Avec un nombre d’écoles publiques qui passe de 60 059 en 1985 à 42 443 en 2025, la France a connu la fermeture de 17 616 établissements en 40 ans. Franceinfo détaille la localisation de ces fermetures, principalement en zone rurale. Avec un moteur de recherche, il est possible de connaître le pourcentage de diminution d’écoles par département et les fermetures par commune. Par exemple, à Morlaix dans le Finistère, « depuis 1985, 12 écoles ont fermé dans la commune (-66,7%). Dans le département, le nombre d’écoles publiques du premier degré a diminué de 38,8% depuis 1985 ». (voir les données sur les écoles fermées sur Data.education.fr)

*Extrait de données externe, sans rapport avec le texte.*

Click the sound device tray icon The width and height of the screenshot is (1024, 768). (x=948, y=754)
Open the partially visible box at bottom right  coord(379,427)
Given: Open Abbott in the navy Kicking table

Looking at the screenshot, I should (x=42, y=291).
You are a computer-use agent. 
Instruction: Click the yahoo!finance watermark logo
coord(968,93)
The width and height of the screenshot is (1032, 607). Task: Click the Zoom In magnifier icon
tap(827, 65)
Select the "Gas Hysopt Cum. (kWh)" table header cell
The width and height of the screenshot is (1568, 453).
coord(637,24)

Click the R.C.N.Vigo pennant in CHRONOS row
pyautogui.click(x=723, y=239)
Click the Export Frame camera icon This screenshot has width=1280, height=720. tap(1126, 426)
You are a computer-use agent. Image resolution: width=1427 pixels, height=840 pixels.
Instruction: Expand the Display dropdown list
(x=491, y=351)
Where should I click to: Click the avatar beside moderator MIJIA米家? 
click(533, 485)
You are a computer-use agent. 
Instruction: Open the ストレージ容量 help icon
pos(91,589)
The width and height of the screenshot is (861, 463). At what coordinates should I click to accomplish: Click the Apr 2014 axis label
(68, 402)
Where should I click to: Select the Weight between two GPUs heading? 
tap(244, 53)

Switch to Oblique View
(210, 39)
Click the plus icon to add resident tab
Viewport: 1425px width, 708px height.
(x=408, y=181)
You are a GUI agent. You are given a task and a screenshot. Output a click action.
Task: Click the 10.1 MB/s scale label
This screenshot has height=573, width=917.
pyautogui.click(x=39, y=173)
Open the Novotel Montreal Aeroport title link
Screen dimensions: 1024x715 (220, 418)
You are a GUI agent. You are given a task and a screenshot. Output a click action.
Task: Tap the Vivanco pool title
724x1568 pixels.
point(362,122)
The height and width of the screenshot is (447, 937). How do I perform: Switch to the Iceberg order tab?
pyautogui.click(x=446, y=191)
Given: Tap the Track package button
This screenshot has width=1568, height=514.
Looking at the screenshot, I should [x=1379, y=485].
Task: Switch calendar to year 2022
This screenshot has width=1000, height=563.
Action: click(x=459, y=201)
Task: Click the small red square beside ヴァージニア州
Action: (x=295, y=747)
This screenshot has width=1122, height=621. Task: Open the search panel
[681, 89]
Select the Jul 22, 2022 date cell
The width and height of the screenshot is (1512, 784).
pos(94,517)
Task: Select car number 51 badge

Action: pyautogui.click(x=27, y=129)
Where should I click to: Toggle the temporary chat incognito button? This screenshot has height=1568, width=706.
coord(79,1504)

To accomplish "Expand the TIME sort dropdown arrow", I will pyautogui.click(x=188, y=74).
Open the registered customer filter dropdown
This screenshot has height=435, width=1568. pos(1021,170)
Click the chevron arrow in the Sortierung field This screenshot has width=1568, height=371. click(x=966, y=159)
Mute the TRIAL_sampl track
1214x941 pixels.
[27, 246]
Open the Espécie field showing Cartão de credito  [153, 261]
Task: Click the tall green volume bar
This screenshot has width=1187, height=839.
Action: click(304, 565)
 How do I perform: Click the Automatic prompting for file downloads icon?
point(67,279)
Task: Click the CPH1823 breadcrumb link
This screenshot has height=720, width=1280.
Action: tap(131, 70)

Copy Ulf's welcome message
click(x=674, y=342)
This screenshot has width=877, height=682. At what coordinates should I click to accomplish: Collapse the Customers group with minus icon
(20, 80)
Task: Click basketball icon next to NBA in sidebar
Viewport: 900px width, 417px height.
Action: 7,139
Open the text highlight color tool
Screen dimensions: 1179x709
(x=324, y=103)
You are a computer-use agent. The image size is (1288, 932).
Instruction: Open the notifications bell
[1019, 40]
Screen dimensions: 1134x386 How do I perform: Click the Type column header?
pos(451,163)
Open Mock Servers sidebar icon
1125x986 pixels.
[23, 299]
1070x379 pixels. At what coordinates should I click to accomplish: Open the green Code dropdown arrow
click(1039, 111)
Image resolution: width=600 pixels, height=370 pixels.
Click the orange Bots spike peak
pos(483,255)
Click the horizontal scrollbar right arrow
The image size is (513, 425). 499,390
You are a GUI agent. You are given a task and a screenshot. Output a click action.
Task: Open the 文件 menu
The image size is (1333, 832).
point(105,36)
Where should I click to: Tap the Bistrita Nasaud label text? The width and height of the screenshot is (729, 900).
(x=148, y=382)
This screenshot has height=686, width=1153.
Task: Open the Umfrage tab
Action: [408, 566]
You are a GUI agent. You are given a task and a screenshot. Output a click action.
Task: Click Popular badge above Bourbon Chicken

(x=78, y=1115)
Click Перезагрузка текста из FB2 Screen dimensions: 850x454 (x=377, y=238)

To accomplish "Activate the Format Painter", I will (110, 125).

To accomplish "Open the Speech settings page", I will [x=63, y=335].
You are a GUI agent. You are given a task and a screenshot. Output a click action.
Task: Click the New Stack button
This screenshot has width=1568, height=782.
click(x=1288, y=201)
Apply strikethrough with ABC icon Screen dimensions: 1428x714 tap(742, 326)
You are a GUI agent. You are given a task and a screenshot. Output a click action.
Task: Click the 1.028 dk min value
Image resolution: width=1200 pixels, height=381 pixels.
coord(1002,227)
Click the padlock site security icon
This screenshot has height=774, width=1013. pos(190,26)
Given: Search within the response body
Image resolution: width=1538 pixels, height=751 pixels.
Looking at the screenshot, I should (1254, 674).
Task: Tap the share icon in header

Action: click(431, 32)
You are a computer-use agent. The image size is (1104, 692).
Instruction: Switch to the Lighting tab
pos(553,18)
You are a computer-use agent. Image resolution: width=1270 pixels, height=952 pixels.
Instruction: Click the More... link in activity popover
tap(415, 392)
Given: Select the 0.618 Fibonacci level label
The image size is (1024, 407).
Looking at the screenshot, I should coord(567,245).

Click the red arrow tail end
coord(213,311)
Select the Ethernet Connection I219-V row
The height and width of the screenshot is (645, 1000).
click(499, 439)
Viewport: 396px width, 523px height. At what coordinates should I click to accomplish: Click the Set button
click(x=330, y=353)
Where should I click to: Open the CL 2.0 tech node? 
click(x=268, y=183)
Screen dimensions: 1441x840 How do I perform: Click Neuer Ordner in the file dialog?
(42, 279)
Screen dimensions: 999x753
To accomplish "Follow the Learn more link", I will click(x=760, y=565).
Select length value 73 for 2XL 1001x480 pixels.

« Baisse démographique, réussite des élèves : quel maillage scolaire pour la France de demain ? » (Rapport d'information du Sénat, n°749, 18 juin 2025).
La politique éducative territoriale qui inclut une réflexion sur le maillage des établissements scolaires doit répondre à un impératif : garantir à chaque élève la maîtrise des savoirs fondamentaux et la réussite de son parcours scolaire. Cela suppose de faire de l’école primaire une priorité nationale et d’élaborer un maillage territorial des établissements scolaires – qu’il s’agisse des écoles, collèges ou lycées – avec pour objectif : trouver le bon équilibre entre proximité géographique et qualité de l’offre éducative. 

« La compétence scolaire des collectivités territoriales face aux évolutions démographiques et aux défis d'aménagement du territoire » (Rapport d'information du Sénat, n°186, 4 décembre 2025).
Au cœur des enjeux d’aménagement du territoire, l’élaboration de la carte scolaire reste trop souvent vécue comme un « couperet » s’imposant, sans véritable concertation, aux enseignants, aux parents d’élèves et aux élus locaux. Dans les territoires déjà fragilisés, cette situation est particulièrement critique, la disparition d’une classe ou d’une école pouvant menacer la vitalité même de la commune. Les rapporteurs proposent ici des pistes pour une carte scolaire mieux concertée et plus équitable reposant, d’une part, sur une méthode offrant davantage de prévisibilité, et s’appuyant, d’autre part, sur des critères qualitatifs tenant mieux compte des spécificités territoriales. 

« Actualisation des projections de la population en France à l’horizon 2070 : quelles hypothèses retenir ? » (Blog de l'Insee). 
Combien serons-nous en France en 2070 ? Combien d’enfants à accueillir dans les écoles ? Combien de personnes en âge de travailler ? Combien de seniors ayant besoin d’être accompagnés dans leur quotidien ? Pour répondre à ces questions, l’Insee réalise depuis plusieurs décennies, tous les 5 ans environ, un exercice de projection de la population vivant en France, qui alimente à son tour de nombreux autres exercices de projection.